Irenic Thoughts

Irenic. The word means peaceful. This web log (or blog) exists to create an ongoing, and hopefully peaceful, series of comments on the life of King of Peace Episcopal Church. This is not a closed community. You are highly encouraged to comment on any post or to send your own posts.


Christ cries out from the Gospels

In tomorrow's Gospel reading, Jesus goes home to Nazareth and finds many unwilling to accept him as a teacher and miracle worker, much less as the promised Messiah. I find it interesting to read much older commentaries on the scripture to see how those centuries before us viewed the Gospels. Symeon the New Theologian (949-1022) preached on this passage in a way that sounds quite contemporary in some respects:
Brothers and Fathers, many people never stop saying—I have heard them myself—“If only we had lived in the days of the apostles, and been counted worthy to gaze upon Christ as they did, we should have become holy like them.”

Such people do not realize that the Christ who spoke then and the Christ who speaks now throughout the whole world is one and the same.

If he were not the same then and now, God in every respect, in his operations as in the sacraments, how would it be seen that the Father is always in the Son and the Son in the Father, according to the words Christ spoke through the Spirit: My Father is still working and so am I?

But no doubt someone will say that merely to hear his words now and to be taught about him and his kingdom is not the same thing as to have seen him then in the body.
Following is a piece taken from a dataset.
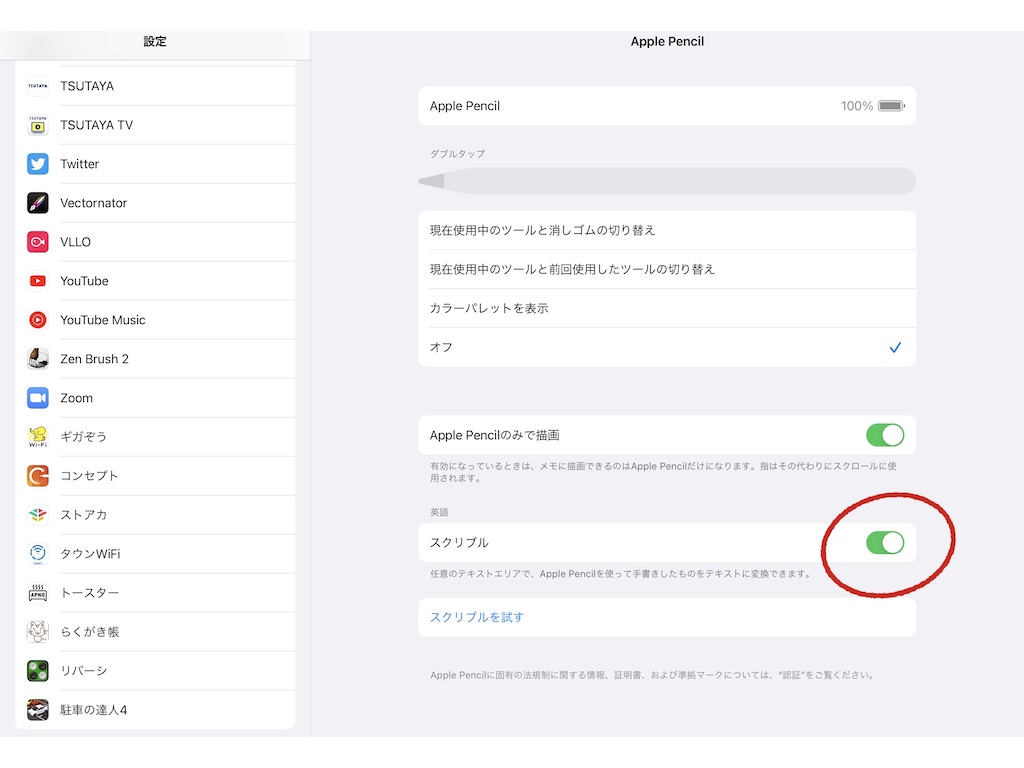This screenshot has height=768, width=1024.
Task: Toggle the Apple Pencilのみで描画 switch
Action: (x=884, y=435)
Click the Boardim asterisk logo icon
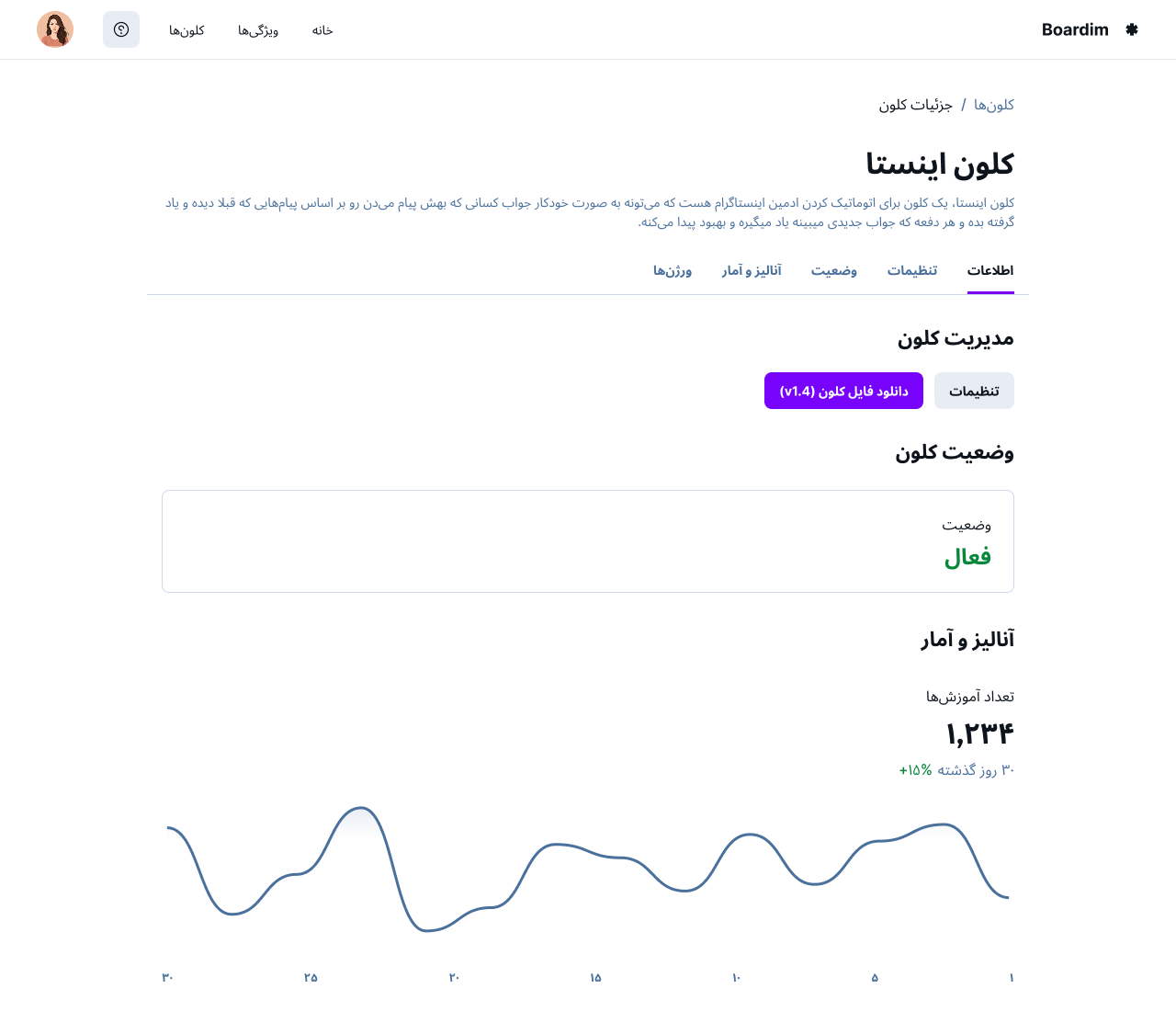 (1132, 29)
And I answer that indeed the position now is not the same as it was then, but our situation now, in the present day, is very much better. It leads us more easily to a deeper faith and conviction than seeing and hearing him in the flesh would have done.

Then he appeared to the uncomprehending Jews as a man of lowly station: now he is proclaimed to us as true God. Then in his body he associated with tax collectors and sinners and ate with them: now he is seated at the right hand of God the Father, and is never in any way separated from him.
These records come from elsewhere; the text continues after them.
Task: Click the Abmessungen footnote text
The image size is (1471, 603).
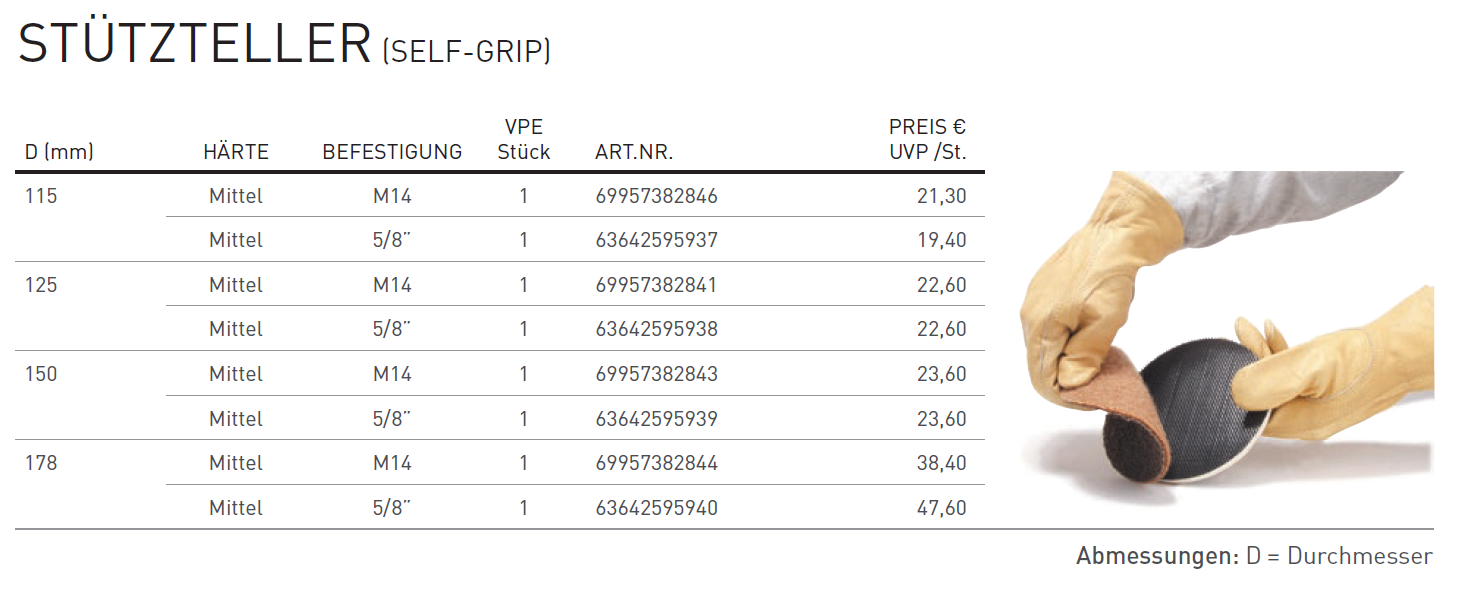Action: [x=1254, y=556]
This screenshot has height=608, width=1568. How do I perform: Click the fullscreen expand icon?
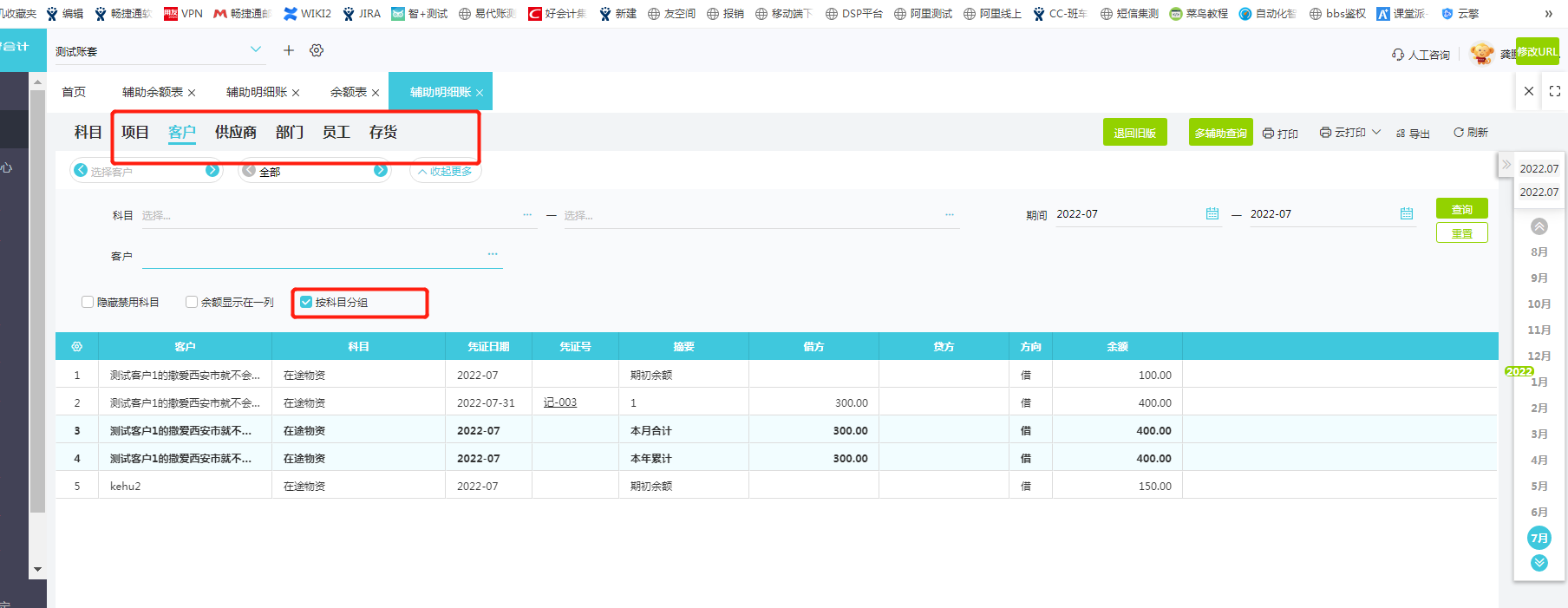1555,91
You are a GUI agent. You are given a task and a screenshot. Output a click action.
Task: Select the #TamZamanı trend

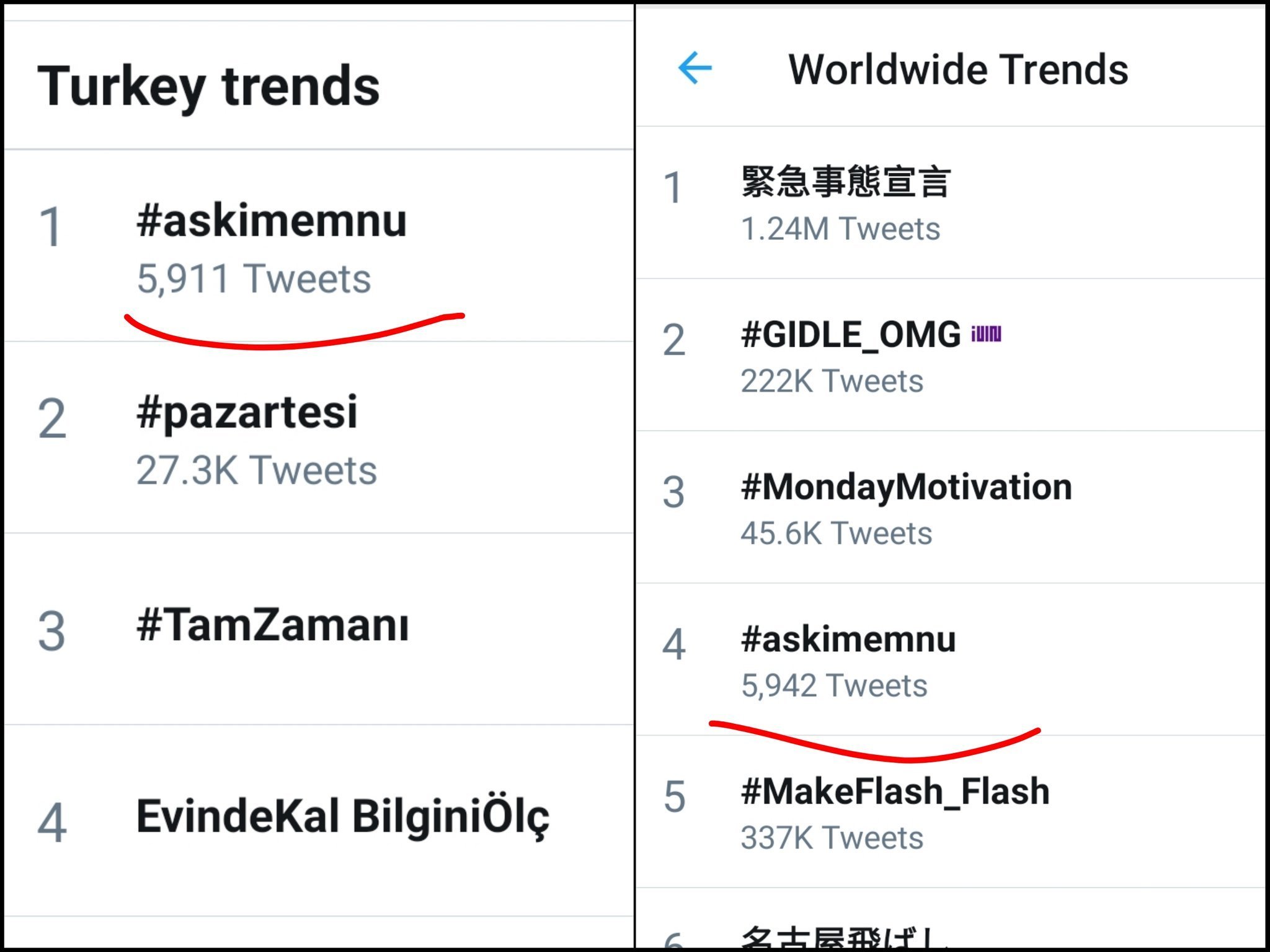pos(273,626)
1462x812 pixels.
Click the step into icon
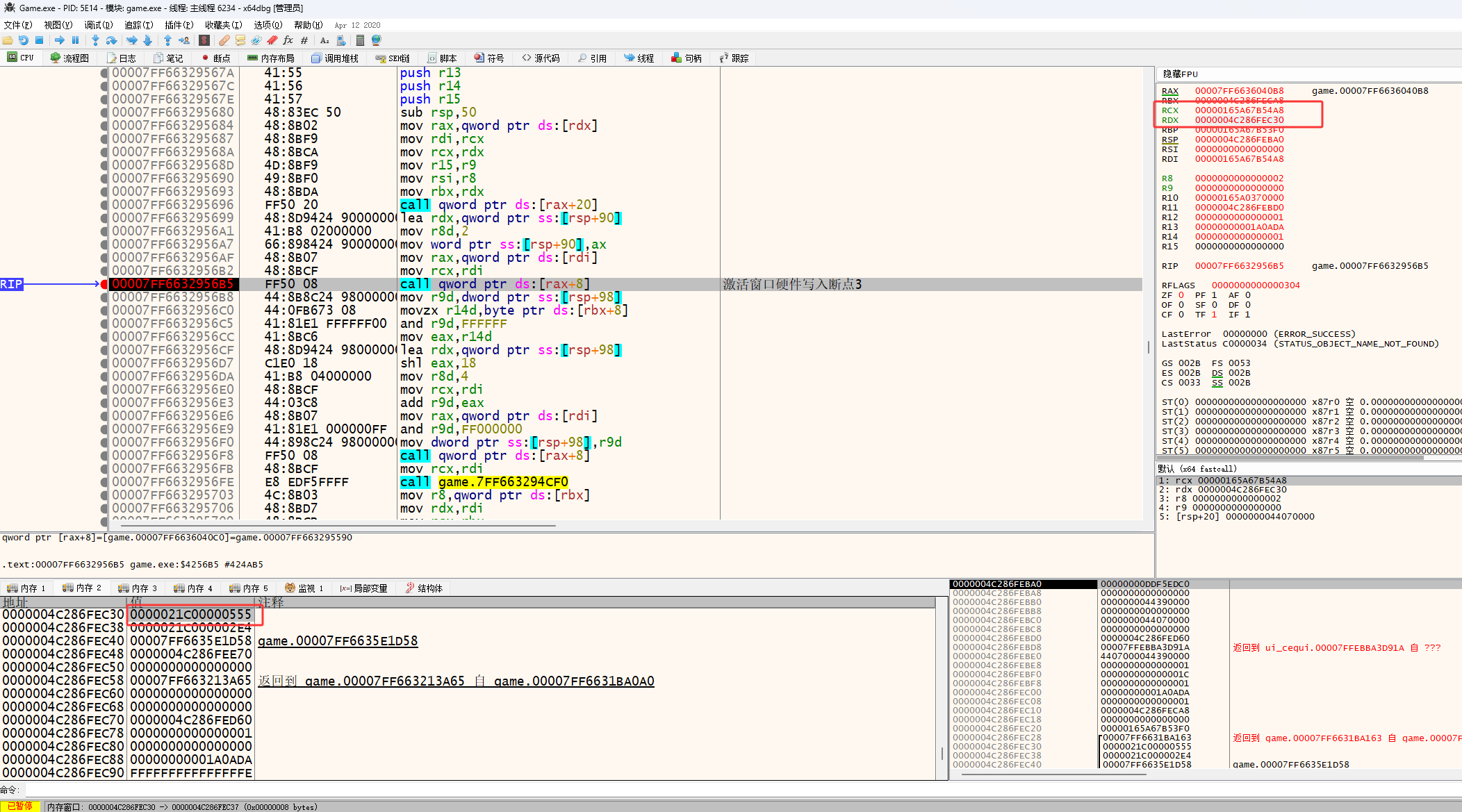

We are firmly persuaded that it is he who feeds the entire world, and we declare—at least if we are believers—that without him nothing came into being. Then even those of lowliest condition held him in contempt. They said: Is not this the son of Mary, and of Joseph the carpenter?

Now kings and rulers worship him as Son of the true God, and himself true God, and he has glorified and continues to glorify those who worship him in spirit and in truth, although he often punishes them when they sin. He transforms them, more than all the nations under heaven, from clay into iron.
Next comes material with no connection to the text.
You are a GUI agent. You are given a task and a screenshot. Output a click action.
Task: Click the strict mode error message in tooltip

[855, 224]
Then he was thought to be mortal and corruptible like the rest of humankind. He was no different in appearance from other men. The formless and invisible God, without change or alteration, assumed a human form and showed himself to be a normal human being. He ate, he drank, he slept, he sweated, and he grew weary. He did everything other people do, except that he did not sin.

For anyone to recognize him in that human body, and to believe that he was the God who made heaven and earth and everything in them was very exceptional.

This is why when Peter said: You are the Son of the living God, the master called him blessed, saying: Blessed are you, Simon Bar-Jonah, for flesh and blood has not revealed this to you—you do not speak of something your eyes have seen—but my Father who is in heaven.

It is certain therefore that anyone who now hears Christ cry out daily through the holy Gospels, and proclaim the will of his blessed Father, but does not obey him with fear and trembling and keep his commandments—it is certain that such a person would have refused to believe in him then, if he had been present, and seen him, and heard him teach.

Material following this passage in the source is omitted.